ABOUT THIS TASK
This exercise requires an exact copy of each line from the one containing "Click the yellow 查询 search button" down to the last line below.

DATA SHOWN
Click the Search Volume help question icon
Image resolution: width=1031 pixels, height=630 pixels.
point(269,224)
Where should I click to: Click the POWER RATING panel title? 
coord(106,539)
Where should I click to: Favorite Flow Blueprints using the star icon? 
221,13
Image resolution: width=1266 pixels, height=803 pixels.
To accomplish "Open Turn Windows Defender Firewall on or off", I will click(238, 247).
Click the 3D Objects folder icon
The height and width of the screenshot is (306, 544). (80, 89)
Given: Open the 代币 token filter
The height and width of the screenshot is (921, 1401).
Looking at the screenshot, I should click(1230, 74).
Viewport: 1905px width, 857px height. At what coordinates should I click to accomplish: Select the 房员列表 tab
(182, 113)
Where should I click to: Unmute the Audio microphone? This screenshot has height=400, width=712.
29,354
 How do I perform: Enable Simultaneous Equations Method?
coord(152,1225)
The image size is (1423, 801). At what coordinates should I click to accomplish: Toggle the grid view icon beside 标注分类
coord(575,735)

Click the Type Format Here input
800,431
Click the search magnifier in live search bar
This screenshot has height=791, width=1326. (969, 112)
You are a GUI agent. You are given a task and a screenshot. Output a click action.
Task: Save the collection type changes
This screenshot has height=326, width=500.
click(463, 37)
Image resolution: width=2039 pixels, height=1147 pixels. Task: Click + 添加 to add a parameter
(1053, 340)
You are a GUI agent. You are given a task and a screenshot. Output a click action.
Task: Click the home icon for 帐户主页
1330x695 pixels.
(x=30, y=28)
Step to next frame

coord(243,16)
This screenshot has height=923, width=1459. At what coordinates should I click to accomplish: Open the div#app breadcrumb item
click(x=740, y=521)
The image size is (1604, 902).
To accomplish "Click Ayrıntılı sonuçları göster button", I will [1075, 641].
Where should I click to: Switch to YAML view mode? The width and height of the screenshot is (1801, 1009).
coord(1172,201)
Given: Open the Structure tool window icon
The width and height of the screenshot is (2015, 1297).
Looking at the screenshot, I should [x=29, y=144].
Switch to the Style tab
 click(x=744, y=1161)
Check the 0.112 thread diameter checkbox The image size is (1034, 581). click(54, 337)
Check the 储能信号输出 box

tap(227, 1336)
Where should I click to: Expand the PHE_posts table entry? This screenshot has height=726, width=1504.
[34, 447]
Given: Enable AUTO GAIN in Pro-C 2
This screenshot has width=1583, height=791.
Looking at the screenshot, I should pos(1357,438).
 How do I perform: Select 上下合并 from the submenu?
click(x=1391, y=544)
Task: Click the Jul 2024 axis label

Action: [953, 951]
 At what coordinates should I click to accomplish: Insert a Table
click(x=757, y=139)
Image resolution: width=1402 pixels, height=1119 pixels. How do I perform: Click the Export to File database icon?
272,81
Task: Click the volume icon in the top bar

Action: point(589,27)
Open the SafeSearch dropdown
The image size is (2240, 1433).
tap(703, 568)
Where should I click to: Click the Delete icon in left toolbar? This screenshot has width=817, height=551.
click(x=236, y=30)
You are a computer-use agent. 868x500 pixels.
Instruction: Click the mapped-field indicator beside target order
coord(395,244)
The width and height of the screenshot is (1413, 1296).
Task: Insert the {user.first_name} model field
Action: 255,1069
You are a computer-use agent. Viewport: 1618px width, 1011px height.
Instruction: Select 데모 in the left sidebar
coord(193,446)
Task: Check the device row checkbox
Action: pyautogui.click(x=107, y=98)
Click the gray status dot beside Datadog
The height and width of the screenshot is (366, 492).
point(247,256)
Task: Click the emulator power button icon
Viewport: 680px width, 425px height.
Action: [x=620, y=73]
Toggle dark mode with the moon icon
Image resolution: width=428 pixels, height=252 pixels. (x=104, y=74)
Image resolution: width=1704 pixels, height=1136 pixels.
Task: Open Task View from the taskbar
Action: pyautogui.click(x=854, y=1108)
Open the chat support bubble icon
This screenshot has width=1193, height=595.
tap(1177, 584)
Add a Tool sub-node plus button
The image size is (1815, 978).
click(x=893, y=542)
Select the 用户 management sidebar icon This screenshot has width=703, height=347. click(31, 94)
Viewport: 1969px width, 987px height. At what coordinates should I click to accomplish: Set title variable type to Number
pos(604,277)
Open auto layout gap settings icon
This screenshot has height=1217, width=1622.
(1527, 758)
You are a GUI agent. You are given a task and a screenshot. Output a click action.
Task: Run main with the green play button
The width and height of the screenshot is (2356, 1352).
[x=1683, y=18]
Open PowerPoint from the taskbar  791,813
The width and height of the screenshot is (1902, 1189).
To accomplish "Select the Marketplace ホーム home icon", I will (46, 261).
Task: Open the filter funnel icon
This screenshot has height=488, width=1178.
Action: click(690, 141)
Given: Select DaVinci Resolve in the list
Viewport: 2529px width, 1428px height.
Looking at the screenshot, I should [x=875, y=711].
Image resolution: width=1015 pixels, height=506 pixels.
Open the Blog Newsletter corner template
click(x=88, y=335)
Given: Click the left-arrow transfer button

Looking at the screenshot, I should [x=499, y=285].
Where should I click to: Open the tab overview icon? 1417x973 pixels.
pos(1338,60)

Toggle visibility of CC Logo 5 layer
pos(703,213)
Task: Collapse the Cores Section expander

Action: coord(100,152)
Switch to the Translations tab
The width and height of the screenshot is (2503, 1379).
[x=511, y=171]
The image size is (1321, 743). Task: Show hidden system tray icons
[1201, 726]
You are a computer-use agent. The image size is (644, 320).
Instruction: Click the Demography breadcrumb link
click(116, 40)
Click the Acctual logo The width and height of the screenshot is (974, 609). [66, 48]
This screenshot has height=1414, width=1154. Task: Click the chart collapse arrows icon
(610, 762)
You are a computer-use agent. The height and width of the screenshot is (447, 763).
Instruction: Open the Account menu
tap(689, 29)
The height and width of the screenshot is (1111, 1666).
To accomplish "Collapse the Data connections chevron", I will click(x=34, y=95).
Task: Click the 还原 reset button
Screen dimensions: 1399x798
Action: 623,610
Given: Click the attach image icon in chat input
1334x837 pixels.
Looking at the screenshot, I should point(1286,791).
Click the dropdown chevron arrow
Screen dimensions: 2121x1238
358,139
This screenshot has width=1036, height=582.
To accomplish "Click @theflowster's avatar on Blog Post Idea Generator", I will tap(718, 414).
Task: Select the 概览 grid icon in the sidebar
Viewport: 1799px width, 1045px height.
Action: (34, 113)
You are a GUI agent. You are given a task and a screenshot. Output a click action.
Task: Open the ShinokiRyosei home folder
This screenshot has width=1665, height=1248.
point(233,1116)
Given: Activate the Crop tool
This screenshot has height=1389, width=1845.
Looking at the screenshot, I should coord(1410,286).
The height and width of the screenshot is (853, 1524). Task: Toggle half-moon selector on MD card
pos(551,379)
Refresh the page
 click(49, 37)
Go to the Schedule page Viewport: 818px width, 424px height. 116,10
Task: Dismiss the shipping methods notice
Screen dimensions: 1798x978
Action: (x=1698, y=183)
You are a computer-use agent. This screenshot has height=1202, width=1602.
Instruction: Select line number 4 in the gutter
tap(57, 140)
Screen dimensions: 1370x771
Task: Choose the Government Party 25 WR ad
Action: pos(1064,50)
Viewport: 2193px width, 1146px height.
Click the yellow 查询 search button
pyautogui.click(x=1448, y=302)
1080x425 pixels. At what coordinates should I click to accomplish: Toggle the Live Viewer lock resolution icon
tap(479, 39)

ANSWER TO THE PROBLEM
Click the yellow 查询 search button
pyautogui.click(x=1448, y=302)
1080x425 pixels. At what coordinates should I click to accomplish: Toggle the Live Viewer lock resolution icon
tap(479, 39)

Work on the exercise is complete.